• Required work: Retype, word for word, every line of the records below starting at the one that contains "The height and width of the screenshot is (599, 1105)." and ending at the one that contains "Task: Click the right arrow navigation icon"; include both of those lines and nothing more.

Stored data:
-=-=-
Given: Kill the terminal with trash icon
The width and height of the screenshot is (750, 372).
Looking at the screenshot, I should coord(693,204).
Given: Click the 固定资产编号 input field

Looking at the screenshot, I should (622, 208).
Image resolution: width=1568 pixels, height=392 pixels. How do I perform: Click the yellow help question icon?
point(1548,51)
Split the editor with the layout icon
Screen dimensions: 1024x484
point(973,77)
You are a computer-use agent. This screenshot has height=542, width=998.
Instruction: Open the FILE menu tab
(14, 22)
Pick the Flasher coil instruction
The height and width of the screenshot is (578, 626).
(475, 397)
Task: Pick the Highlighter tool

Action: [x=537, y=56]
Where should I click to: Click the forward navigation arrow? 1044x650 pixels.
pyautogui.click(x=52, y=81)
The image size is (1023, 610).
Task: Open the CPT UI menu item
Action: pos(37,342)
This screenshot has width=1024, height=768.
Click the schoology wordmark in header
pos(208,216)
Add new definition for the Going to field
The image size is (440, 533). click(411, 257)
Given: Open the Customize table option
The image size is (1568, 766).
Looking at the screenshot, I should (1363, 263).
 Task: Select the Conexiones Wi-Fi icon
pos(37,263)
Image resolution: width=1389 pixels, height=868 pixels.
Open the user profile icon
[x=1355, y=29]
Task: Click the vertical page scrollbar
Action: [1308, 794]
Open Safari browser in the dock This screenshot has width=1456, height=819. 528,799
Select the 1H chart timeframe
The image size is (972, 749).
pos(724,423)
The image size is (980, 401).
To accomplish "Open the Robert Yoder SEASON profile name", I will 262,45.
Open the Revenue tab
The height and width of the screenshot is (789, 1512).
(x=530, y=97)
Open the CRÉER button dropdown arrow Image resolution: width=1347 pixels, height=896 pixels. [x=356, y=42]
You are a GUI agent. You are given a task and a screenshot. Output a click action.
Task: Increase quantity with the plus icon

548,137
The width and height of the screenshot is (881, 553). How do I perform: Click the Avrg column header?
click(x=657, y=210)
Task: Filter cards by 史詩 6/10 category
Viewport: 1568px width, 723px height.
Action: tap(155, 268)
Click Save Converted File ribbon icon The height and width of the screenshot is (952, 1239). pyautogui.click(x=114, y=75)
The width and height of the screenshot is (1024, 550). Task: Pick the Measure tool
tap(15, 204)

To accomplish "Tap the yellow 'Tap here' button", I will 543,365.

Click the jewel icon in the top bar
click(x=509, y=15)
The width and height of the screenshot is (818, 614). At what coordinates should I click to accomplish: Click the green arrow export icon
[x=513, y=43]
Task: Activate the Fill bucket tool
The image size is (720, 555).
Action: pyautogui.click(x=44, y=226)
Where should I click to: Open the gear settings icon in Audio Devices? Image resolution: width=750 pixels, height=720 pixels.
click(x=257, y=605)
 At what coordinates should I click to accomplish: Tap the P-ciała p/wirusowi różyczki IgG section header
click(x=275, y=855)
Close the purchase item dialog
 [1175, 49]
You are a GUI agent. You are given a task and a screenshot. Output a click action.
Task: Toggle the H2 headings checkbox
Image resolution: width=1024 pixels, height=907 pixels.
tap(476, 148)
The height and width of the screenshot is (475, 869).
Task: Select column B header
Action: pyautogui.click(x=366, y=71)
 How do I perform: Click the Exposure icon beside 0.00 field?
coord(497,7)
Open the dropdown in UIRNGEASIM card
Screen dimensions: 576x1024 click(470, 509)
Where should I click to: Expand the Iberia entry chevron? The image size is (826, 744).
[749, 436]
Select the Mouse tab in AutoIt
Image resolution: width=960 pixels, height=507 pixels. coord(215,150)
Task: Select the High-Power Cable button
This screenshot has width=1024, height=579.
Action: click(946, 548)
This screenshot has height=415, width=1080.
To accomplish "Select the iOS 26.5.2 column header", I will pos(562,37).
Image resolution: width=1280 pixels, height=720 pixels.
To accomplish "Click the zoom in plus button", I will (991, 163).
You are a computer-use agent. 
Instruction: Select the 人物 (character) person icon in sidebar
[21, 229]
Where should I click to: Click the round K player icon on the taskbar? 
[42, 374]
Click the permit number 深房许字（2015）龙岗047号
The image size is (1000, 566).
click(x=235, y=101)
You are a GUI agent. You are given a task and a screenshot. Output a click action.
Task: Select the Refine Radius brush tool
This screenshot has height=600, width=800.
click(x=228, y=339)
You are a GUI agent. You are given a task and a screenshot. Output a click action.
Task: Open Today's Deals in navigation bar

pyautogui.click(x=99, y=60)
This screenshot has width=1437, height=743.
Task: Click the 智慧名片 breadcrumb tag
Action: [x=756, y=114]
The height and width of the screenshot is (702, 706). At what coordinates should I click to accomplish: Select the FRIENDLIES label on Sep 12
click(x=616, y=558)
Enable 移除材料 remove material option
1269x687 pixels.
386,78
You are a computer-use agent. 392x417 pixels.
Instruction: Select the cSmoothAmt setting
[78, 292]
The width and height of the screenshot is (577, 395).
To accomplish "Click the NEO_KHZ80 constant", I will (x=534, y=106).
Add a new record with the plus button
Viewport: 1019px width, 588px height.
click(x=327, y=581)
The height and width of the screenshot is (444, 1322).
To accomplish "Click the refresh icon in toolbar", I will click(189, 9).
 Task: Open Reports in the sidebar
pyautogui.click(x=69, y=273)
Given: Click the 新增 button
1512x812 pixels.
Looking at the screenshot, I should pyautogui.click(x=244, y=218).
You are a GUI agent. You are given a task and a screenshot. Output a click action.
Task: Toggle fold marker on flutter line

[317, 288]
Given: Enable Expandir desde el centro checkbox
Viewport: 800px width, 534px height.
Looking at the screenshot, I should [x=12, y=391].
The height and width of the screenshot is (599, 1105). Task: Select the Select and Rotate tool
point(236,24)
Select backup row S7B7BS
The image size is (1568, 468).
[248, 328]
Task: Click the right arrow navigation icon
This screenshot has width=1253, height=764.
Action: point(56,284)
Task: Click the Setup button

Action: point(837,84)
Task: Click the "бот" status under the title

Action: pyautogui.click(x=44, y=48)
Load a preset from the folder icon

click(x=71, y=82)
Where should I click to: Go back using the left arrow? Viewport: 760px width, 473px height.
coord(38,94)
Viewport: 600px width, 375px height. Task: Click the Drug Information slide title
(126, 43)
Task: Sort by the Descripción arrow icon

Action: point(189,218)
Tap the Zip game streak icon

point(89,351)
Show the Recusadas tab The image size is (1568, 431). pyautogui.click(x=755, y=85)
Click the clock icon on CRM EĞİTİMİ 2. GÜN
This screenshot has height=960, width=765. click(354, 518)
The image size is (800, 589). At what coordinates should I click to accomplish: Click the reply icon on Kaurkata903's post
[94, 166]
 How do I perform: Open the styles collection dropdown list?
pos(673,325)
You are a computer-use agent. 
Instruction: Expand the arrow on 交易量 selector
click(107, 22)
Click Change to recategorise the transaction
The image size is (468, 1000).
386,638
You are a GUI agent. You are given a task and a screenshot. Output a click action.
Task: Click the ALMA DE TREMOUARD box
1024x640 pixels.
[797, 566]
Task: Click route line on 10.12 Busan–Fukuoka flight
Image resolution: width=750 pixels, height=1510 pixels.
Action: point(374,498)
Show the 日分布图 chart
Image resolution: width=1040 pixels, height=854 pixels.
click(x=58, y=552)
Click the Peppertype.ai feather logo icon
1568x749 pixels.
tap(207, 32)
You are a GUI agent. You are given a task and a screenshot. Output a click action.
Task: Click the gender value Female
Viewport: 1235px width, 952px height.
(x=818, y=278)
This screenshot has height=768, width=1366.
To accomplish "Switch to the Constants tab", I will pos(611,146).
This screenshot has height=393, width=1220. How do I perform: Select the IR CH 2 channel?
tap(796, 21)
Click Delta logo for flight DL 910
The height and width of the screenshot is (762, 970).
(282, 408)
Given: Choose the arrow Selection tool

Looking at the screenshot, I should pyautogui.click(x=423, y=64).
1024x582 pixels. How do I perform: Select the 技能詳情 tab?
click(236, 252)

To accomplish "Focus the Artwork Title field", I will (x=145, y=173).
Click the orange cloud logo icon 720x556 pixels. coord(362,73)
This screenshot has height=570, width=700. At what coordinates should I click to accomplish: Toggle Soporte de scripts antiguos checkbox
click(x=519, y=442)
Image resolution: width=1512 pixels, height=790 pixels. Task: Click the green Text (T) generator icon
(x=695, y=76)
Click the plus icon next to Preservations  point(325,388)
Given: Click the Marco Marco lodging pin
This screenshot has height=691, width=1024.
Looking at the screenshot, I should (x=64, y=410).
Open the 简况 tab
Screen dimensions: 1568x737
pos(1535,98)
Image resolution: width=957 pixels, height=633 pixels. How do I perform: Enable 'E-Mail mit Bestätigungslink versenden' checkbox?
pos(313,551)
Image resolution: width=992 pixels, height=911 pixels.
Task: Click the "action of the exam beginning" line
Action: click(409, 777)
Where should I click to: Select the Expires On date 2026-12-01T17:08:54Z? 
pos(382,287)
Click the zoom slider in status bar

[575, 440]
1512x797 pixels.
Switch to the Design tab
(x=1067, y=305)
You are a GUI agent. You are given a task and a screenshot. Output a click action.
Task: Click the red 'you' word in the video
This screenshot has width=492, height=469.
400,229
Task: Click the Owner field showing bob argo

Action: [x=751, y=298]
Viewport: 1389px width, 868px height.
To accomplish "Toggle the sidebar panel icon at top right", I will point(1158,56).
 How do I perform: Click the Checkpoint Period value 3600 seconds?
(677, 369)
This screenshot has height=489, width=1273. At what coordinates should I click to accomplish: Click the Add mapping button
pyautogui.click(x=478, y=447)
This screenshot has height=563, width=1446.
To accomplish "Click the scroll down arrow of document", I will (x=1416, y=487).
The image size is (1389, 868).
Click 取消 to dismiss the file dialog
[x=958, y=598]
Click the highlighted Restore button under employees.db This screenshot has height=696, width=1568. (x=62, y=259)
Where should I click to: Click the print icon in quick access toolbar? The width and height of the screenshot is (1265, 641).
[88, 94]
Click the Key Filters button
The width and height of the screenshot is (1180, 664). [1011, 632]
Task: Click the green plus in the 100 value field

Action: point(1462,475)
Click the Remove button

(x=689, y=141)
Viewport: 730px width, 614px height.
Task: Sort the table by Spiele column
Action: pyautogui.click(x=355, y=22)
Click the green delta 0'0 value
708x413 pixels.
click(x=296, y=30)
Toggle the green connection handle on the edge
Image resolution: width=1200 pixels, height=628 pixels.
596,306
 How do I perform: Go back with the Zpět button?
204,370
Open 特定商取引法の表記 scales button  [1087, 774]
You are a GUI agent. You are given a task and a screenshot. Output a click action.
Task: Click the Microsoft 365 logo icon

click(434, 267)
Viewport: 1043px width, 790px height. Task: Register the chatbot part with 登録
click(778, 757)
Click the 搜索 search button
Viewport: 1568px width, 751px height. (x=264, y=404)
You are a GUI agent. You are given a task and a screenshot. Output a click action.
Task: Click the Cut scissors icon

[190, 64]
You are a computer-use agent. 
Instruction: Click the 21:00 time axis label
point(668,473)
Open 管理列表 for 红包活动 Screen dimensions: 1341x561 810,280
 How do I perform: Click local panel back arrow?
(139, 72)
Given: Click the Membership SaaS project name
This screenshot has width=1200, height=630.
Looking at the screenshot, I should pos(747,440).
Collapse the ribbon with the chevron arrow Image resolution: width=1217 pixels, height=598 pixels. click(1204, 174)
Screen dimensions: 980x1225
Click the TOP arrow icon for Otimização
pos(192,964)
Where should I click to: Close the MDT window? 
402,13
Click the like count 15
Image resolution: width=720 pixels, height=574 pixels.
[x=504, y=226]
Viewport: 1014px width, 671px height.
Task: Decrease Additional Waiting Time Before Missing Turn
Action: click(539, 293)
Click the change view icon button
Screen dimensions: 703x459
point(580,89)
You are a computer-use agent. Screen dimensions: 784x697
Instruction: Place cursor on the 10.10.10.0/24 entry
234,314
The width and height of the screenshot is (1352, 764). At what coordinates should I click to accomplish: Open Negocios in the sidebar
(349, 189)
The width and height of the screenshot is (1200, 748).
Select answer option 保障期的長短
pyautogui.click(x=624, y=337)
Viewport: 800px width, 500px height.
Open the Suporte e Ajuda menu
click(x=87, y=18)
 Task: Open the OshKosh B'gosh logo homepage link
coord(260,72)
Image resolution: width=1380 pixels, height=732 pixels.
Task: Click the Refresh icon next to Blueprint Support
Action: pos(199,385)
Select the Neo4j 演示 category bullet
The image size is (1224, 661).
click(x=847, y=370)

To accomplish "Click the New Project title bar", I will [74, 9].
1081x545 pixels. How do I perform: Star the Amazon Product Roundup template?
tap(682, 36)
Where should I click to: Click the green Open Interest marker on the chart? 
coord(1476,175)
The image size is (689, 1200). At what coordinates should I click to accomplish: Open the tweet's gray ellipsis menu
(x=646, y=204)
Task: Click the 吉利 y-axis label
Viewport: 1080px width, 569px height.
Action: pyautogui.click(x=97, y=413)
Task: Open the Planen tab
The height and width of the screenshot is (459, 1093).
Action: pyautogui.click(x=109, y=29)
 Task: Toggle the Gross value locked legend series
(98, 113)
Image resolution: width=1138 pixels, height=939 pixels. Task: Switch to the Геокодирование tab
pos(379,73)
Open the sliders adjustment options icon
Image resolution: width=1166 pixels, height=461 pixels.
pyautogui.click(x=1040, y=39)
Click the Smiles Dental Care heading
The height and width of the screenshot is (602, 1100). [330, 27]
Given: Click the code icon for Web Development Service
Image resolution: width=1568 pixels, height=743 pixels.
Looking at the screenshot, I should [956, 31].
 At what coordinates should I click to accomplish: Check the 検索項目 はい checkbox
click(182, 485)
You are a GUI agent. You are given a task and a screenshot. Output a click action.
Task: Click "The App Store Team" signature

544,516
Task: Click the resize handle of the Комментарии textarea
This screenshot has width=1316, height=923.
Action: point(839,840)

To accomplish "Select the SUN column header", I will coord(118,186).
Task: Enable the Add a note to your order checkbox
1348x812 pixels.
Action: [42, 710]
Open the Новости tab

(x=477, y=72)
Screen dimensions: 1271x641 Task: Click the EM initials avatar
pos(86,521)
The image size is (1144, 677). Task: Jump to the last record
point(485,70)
-=-=-
• Response box:
The height and width of the screenshot is (599, 1105). Task: Select the Select and Rotate tool
point(236,24)
Select backup row S7B7BS
The image size is (1568, 468).
[248, 328]
Task: Click the right arrow navigation icon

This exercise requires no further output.